Read My Signatures An Lemme Know If They Are Too Over - Stocked Or Not.

"Appreciate It"


----------



## Gourami Swami (Jul 4, 2006)

Yes they are OS.


You better get rid of that oscar for one thing, for another thing, the 3 mid sized cichlids in a small 30 will not work. Maybe in a 55, not in a 30. get rid of the Firemouth IMO.

Also, The JD and GT will not be able t both live in the 55. They both get to a large size, and when they do, they arent sharing a 55 with another large fish. They grow slowly though so youve got a little time to work it out.


----------



## Guest (Aug 7, 2007)

so u mean when they get larger only 1 will survive in the 55 ??


----------



## Guest (Aug 7, 2007)

an wut about 4 that 30gal.

1 firemouth
1 pink convict ??


----------



## Gourami Swami (Jul 4, 2006)

1fm and 1 pink con sounds fine to me for the 30.

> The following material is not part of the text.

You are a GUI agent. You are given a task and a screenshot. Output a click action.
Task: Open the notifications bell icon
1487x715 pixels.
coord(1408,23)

And yes, i mean that only one will be healthy in the 55 gallon when they are bigger, and that is the dominant one. The subdominate one will be harassed because there just isnt room for two 10" fish in a 55 gall. Also, the water will be hard to keep up with with that bioload.

Furthermore- I answered this same question in one of your other 4 threads. You should ask questions in one of your existing threads, no need to make a new one every time.


----------



## Guest (Aug 10, 2007)

alright. appreciatie it.


----------